Ali Musa Daqduq, accused of being a Hezbollah operative, was the final U.S.-held detainee in Iraq turned over to Iraqi custody in December before American troops withdrew, The New York Times reported Friday.
On Jan. 3, military prosecutors swore out an eight-page charge sheet for Daqduq, a copy of which the Times obtained, in which he was accused of murder, perfidy, terrorism, espionage and other war crimes.
Lt. Col. Todd Breasseale, a military spokesman, confirmed the charges and said the government was "working with Iraq to effect Daqduq's transfer to a U.S. military commission consistent with U.S. and Iraqi law."
The Times said the White House declined to comment.
Whether the administration was seeking Daqduq's extradition or prepared the charges as a fallback plan in hopes of keeping him incarcerated was not clear, the Times said.
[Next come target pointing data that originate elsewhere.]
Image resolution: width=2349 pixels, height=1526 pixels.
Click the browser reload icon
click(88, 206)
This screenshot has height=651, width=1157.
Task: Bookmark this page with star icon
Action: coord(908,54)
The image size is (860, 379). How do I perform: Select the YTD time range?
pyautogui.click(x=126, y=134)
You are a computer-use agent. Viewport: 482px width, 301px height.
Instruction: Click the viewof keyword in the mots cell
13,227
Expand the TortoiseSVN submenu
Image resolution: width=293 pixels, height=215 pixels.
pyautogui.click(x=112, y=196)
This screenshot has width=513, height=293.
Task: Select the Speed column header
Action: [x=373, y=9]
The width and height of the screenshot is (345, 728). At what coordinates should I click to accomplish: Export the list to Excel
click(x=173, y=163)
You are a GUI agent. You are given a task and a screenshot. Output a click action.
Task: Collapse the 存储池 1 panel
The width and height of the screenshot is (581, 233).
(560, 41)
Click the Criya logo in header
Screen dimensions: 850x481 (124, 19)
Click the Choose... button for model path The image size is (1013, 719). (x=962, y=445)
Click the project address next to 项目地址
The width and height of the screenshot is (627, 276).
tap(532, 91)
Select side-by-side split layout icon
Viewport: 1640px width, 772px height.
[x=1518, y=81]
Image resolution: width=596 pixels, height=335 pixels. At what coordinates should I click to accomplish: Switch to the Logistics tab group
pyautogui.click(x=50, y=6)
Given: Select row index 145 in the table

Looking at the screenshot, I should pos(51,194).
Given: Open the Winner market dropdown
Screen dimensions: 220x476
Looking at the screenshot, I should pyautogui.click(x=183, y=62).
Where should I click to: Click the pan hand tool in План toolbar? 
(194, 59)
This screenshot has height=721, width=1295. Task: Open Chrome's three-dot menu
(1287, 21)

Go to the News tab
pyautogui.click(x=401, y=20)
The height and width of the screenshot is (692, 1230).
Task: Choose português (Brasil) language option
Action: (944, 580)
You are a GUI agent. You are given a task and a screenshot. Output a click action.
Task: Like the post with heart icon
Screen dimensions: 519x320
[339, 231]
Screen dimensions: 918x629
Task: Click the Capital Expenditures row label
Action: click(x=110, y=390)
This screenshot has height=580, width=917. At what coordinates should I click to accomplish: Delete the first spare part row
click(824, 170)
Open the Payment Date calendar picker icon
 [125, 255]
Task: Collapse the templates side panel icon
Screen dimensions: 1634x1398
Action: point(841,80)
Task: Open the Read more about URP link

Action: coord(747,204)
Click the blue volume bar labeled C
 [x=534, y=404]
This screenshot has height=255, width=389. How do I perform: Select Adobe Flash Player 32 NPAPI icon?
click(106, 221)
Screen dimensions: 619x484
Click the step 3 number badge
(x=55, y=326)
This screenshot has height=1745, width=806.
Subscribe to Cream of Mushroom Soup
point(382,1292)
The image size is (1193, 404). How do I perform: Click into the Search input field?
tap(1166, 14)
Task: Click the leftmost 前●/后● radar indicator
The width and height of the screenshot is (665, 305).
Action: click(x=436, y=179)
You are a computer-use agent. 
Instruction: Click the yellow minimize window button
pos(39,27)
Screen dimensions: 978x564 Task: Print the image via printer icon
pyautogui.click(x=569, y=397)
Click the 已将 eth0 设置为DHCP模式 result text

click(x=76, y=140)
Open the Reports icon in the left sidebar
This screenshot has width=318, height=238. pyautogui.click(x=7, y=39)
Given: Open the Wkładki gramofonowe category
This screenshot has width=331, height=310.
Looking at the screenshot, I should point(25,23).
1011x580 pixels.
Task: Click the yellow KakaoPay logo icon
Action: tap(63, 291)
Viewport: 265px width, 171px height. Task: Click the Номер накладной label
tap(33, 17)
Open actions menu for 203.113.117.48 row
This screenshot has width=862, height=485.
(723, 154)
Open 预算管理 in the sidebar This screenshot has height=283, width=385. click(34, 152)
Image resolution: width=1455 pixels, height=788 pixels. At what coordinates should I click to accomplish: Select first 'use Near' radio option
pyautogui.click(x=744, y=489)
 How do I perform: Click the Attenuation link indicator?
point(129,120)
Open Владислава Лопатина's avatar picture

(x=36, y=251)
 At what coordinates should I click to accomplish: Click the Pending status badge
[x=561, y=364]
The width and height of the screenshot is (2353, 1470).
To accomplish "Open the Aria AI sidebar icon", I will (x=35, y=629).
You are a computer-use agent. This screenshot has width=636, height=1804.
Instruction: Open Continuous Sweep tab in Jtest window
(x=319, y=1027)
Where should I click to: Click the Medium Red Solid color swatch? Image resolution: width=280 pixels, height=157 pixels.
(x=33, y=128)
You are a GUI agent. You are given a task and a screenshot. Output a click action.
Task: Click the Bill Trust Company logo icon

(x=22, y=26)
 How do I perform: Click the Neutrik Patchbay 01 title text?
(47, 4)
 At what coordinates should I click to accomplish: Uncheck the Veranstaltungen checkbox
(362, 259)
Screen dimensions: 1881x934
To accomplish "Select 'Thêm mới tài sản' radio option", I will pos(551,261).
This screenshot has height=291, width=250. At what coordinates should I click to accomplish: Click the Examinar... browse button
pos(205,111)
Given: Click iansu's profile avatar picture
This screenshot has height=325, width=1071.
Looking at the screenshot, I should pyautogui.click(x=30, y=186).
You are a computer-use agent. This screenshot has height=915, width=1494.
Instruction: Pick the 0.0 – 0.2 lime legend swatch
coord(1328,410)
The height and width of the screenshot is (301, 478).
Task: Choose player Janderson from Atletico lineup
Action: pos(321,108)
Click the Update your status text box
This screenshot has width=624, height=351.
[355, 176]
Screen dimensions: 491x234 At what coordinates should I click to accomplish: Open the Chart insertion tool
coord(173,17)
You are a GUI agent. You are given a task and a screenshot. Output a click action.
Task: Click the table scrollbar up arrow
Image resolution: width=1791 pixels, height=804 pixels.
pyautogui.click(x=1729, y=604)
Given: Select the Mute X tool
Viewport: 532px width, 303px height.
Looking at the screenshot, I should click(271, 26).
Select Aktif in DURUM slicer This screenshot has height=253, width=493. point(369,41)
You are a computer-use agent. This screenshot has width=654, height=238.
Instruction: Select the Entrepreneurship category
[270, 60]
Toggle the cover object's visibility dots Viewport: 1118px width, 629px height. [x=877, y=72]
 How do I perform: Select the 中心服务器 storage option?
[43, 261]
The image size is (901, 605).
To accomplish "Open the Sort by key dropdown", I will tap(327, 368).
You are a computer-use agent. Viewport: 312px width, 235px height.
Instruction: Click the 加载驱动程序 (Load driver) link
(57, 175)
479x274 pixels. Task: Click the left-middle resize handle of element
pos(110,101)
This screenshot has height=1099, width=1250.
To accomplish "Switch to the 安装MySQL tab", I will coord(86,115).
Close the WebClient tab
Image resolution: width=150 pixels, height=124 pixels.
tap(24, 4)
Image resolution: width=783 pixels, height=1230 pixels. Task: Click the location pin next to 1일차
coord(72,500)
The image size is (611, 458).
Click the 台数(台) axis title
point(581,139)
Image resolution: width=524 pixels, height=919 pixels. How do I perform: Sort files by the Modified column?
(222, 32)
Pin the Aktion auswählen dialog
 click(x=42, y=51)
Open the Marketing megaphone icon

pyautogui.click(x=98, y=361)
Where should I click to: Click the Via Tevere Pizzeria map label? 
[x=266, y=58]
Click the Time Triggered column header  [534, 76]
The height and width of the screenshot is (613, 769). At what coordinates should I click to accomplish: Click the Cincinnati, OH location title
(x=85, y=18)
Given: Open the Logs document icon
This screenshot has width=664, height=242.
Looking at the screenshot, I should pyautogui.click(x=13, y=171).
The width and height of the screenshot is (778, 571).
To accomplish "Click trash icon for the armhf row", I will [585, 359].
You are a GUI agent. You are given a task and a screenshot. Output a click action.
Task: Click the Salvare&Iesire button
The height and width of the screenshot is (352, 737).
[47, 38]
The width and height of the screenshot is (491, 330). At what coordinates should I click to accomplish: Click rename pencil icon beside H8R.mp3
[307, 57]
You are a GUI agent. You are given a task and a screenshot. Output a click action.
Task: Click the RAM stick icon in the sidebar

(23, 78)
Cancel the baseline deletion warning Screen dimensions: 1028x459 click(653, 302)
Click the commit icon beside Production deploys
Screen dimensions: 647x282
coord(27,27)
The Times said U.S. officials have expressed concerns that Iran may pressure Iraq to release Daqduq.
"Mr. Daqduq's alleged crimes are serious violations of the law of war that were committed against U.S. service members in Iraq in association with ongoing hostilities," Brig. Gen. Mark S. Martins, chief prosecutor of the military commissions, said in a statement.
Daqduq is accused of conspiring with several groups, including Iran's Quds Force, to train Shiite militias in insurgent tactics. Prosecutors said the most serious charges arise from his role in helping orchestrate a January 2007 raid by insurgents dressed in American-style uniforms and carrying forged ID cards who killed five U.S. soldiers in Karbala.